Web browsers

Plan9 has several options for web browsers, though none supports perfectly the most complex(or broken) websites some of them are quite useable.


As of July 2009 the lightweight web browser abaco is now distributed as part of the stock Plan 9 distribution. It is a web browser that started as a rewrite of webpage, with many new improvements including tables support. A testing snapshot can be found at: /n/sources/contrib/fgb


Charon is the web browser supplied with the Inferno OS. It supports Javascript and https. It has very few features (a good thing) but requires the inferno runtime environment. Charon is packaged as part of Inferno


webfs(4) and html(2) were written at Bell labs as the backend for a new web browser; unfortunately the project stalled. Aki Nyrhinen has since written a simple frontend called webpage for these which does an amazingly good job of rendering basic web pages; it also makes interesting use of the plumber to support hyperlinks. This work also stalled and has been superseded by abaco.
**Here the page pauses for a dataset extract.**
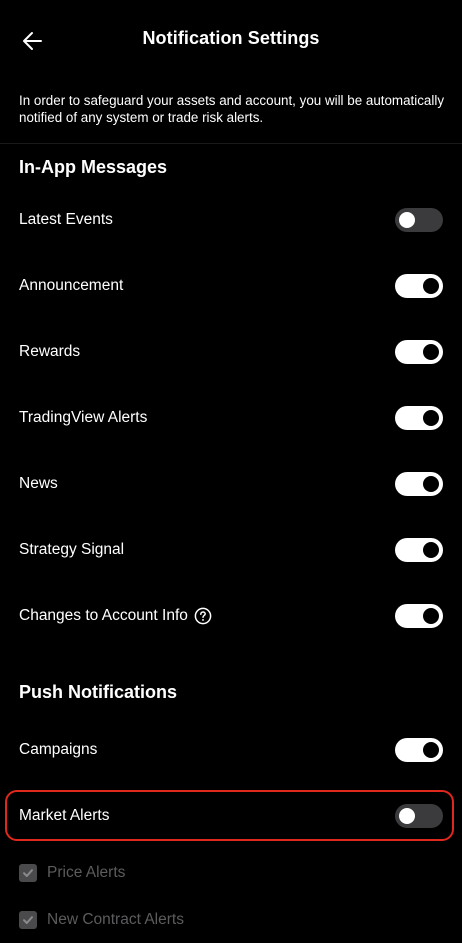 The height and width of the screenshot is (943, 462). What do you see at coordinates (231, 550) in the screenshot?
I see `setting-row-strategy-signal: Strategy Signal` at bounding box center [231, 550].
Links is a graphical web browser which renders pages fairly well. It is not quite stable, crashing on some pages but usable for google searches and the like. It supports CSS and javascript but not java or https (though this would not take a great deal to fix). The current implementation is fairly graphics hungry and should be run on a local terminal for best peformance. The greatest annoyance with links is the lack of support for cut and paste between links windows and the plan9 snarf buffer. The source is availabe in Andrey Mirtchov's contrib dir: /n/sources/contrib/andrey/links.tgz


Mothra was written by Tom Duff for the second edition of plan9. It is very basic and does not support ftp, java, javascript, https or CSS. On the other hand it is very fast and compiles natively for plan9. The sources relies on the second edition panel library which has also been released, see /n/sources/extra/mothra.


The plan9 tools hget(1) and htmlfmt(1) can be used to fetch and render simple web pages but are most useful for scripted fetches (e.g. ap(1))


The best way to get a fully supported web browser under plan9 is to use the vnc client to connect to a linux or Windows box. This performs very well if used over a fast network connection.